++++ Selection

Gigantism refers to a state marked by unrestrained growth. On the contrary, miniaturism, as quoted by Jane Bennett and Michael J. Shapiro in The Politics of Moralizing, “As we all know, some twelve billion years ago the gods created the universe, including the earth, an interesting sideshow. For their amusement, they created dinosaurs and such like, but after a while found these huge creatures rather tedious and jejune. The gods sent down a great flood, or at least a meteor that cast a great cloud.

Turning from gigantism to miniaturism, the gods then created little creatures on earth, including humans, hoping they might be more nuanced and unpredictable. ” (Bennett et al. 218) These two natural phenomena have attracted a significant amount of artistic attention in human history. Susan Stewart observes, “We are enveloped by the gigantic, surrounded by it, enclosed within its shadow. Whereas we know the miniature as a spatial whole or as temporal parts, we know the gigantic only partially. We move through the landscape; it does not move through us.

” (Stewart 71) This essay is going to be structured on gigantism and miniaturism in the context of Australian landscape and the Kitsch culture. It is observed time and again that gigantism and miniaturism have been incorporated through an intangible form of the body upon the natural world. In the context of Australian landscape, the gigantic is metaphorically used as the container, and the miniature as the contained. One of the characteristic features in Australian culture is its preoccupation with objects of colossal size. Thematically they might be of no artistic charm, but the grandeur is what that appeals to the Australians more.

It could be an axe, an ant or orange, sandfly, codfish or just a Coke sign – the size does matter in Australia, especially in the Kitsch culture. Examples of gigantism are to be explored in bulk around Australia. The ‘big things’ are first and foremost products of local and rural artworks. The Great Bovinic Monuments of Australia was built torturously following the local tradition. The Big Ayrshire Cow at Yandina in Queensland is a perfect demonstration of gigantic container that has been the site of milk, butter and cheese displays.

++++++++

## Jobs
- a) According to the essay on gigantism and miniaturism, where is the Big Ayrshire Cow located?
- b) For each statement, say whether it agrees with the essay on gigantism and miniaturism. Answer yes or no and quote the deciding words.
(i) The Big Ayrshire Cow has served as a site for dairy displays.
(ii) In the Australian landscape, the miniature is used metaphorically as the container.
(iii) Susan Stewart says we know the gigantic only partially.
- c) Write a continuation of the essay on gigantism and miniaturism, starting after its final sentence.

++++ Record extracts

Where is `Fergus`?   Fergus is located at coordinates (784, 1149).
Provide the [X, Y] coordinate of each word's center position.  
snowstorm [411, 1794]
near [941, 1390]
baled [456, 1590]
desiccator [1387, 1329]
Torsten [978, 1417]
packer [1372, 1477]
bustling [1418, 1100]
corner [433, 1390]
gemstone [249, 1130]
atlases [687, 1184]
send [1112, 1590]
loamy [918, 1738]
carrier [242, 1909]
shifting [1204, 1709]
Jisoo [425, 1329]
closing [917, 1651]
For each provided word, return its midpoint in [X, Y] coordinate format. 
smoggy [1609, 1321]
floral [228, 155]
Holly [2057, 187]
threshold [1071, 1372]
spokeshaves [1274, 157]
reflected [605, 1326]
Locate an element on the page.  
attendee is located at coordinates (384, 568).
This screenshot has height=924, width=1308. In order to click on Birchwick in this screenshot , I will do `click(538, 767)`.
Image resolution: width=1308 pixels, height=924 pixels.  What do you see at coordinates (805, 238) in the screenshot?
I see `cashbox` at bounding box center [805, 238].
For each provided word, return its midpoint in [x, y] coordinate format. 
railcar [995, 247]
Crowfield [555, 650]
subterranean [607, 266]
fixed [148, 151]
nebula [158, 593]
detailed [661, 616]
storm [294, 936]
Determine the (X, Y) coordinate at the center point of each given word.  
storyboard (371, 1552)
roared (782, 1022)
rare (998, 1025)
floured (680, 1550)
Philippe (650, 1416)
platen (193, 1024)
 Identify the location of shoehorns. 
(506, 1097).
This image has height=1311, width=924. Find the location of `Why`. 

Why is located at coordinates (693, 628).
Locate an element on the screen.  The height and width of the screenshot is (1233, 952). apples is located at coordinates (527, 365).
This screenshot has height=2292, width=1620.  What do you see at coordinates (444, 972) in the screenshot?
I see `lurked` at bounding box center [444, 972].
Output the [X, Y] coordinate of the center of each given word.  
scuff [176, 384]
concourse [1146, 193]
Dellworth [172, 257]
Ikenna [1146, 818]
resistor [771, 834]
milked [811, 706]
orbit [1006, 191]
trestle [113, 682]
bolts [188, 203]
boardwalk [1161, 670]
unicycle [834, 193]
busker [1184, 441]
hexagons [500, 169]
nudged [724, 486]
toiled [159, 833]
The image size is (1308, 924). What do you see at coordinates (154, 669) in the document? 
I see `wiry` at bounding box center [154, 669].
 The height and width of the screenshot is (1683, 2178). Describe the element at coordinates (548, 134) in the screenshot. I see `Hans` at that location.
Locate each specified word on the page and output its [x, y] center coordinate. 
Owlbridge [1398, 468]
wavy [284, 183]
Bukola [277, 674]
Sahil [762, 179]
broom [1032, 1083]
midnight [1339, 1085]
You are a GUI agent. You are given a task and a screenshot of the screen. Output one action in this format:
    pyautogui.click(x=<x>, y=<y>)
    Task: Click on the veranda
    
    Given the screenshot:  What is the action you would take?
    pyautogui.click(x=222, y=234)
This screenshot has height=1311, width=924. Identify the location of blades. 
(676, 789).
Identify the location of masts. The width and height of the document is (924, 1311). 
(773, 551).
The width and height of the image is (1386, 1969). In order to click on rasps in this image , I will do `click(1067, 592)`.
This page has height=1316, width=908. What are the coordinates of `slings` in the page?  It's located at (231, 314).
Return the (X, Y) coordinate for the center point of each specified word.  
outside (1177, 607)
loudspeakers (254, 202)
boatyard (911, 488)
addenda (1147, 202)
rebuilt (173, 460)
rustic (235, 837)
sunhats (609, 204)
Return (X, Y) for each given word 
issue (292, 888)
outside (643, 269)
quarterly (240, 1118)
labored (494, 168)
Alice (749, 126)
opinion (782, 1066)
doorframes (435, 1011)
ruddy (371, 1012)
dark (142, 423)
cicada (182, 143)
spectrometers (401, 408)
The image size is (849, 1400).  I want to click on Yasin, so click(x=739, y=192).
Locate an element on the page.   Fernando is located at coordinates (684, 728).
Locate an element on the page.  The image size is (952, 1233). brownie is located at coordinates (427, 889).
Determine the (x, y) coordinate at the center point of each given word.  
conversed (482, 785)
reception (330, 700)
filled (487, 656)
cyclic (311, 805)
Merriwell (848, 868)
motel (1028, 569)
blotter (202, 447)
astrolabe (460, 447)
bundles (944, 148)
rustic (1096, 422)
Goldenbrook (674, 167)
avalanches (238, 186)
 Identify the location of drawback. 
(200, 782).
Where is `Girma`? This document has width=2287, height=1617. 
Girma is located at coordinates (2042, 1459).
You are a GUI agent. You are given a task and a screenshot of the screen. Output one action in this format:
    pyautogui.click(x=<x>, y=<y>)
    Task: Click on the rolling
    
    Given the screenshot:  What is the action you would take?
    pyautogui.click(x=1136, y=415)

++++++++

## Set of answers
- a) At Yandina in Queensland.

- b)
(i) Yes: "has been the site of milk, butter and cheese displays"
(ii) No: "the gigantic is metaphorically used as the container, and the miniature as the contained"
(iii) Yes: "we know the gigantic only partially"

- c)
It also provides an insight into the local economic status and elicits response from tourists about the identity of the region. Talking of symbols of gigantism dispersed around the country and it is worth considering how the modern shopping malls and other urban landmarks haven’t destroyed the rural charm. Far from just being monuments depicting the gigantic artworks, the Big Cow renders an economic value which is signatory to the regional economics. Regional placemaking is another attribute of the Big Cow that must be taken into account in the context of geography, social values and needs and agriculture.

While gigantic has carved its place in public and natural history, the miniature is to be explored more in private, individual history. In other words, the gigantic assumes an explanatory device for the environment itself, serving as a link between the natural and human world. Envisioned by decorators and artists, the gigantic figures such as ‘the monster on a leash’ are emblematic of exteriority and infinity. While the sublime aspects of a gigantic piece of artwork can easily be attributed to nature, the miniature forms of artwork are representative of interiorities and intricacies of domestic, private realm.

The placing together of the miniature and the gigantic may be compared to a form of indistinguishable landscape such as the mouth of the river, the fingers of the lake, the foot-hills and the elbow of the stream. All these terms to describe natural landscapes are coined bearing in mind projections of a huge natural body upon human external organs. (Stewart 71) To elaborate furthermore on this, one can visualize how our hands can hold the miniature object despite its lack of proportion with the world.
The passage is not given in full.